How to cite this article: Buddula H, Gantha NS, Mallela MK, et al. Resin Infiltration: A Microinvasive Treatment Option for White Spot Lesions. J Oper Dent Endod 2020;5(2):83–87.
Source of support: Nil
Conflict of interest: None
ABSTRACT
Background: White spot lesions appear clinically as a first sign of enamel caries, followed by cavitation when left untreated. Number of methods and agents are available to remineralize these lesions, which include resin infiltration and casein phosphopeptide-amorphous calcium phosphate (CPP–ACP) plus agent.
Aim and objective: The aim and objective of the in vitro study was to compare microhardness of initial enamel caries using two agents (Icon and CPP-ACP Plus).
Materials and methods: 120 extracted permanent maxillary central incisors were collected. All the samples were decoronated, and crown portions of 120 samples were inserted in acrylic resin block which was prestandardized. These samples were allocated randomly into control Group I (20) and experimental Group II (100). A 4 × 4 mm window was created on labial surfaces of 100 samples using acid-resistant nail varnish and then demineralized to produce white spot lesions for 4 days.

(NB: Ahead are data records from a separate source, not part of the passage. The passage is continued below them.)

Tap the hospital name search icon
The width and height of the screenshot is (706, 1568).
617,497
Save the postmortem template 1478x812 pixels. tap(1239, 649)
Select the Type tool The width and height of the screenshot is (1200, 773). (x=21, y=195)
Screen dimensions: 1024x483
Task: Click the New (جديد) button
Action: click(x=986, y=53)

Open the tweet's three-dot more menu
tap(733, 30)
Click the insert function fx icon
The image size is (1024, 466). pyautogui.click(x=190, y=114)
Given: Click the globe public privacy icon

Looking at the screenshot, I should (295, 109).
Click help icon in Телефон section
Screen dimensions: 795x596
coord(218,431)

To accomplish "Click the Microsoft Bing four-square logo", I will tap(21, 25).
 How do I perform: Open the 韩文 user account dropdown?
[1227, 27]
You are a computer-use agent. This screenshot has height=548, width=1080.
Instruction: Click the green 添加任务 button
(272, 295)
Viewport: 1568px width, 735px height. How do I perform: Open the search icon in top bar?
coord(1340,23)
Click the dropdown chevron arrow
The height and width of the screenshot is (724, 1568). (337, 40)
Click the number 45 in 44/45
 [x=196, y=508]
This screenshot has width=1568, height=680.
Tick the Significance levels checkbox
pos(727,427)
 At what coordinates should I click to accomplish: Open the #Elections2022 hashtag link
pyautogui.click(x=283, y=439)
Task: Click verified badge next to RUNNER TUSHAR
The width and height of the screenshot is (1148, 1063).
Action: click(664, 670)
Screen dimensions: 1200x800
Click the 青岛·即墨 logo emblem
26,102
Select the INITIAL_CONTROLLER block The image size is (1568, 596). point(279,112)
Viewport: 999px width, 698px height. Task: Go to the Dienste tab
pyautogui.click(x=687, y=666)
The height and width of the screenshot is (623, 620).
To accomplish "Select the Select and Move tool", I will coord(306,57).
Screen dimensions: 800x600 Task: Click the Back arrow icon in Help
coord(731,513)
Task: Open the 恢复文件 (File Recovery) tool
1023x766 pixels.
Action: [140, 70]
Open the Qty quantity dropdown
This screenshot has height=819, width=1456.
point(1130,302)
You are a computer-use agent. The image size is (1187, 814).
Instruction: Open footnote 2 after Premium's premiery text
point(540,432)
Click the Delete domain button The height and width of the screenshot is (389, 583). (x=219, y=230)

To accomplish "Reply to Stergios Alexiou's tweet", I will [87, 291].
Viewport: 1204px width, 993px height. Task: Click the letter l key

Then, they were allocated into five groups randomly (Group I: normal/non-demineralized enamel (control), Group IIa: demineralized enamel, Group IIb: brushed with 0.25 g of non-fluoridated dentifrice (Meswak™), Group IIc: brushed with 0.25 g of non-fluoridated dentifrice + CPP ACP plus, Group IId: ICON DMG™ resin infiltration technique, Group IIe: ICON DMG™ resin infiltration technique + brushed with 0.25 g of non-fluoridated dentifrice) and treated with the respective remineralizing agents for 1 month. Samples of all the groups were then subjected to microhardness test.
Results: The microhardness value of Group IId was significantly (p < 0.001) high when compared to other experimental groups.
Conclusion: Resin infiltration technique showed enhancement in the microhardness of initial enamel caries lesions compared to CPP-ACP plus application.
Clinical significance: Resin infiltration technique is a microinvasive approach for increasing the microhardness of hypoplastic enamel. This may decrease need of laminates or other full coverage restorations for such teeth.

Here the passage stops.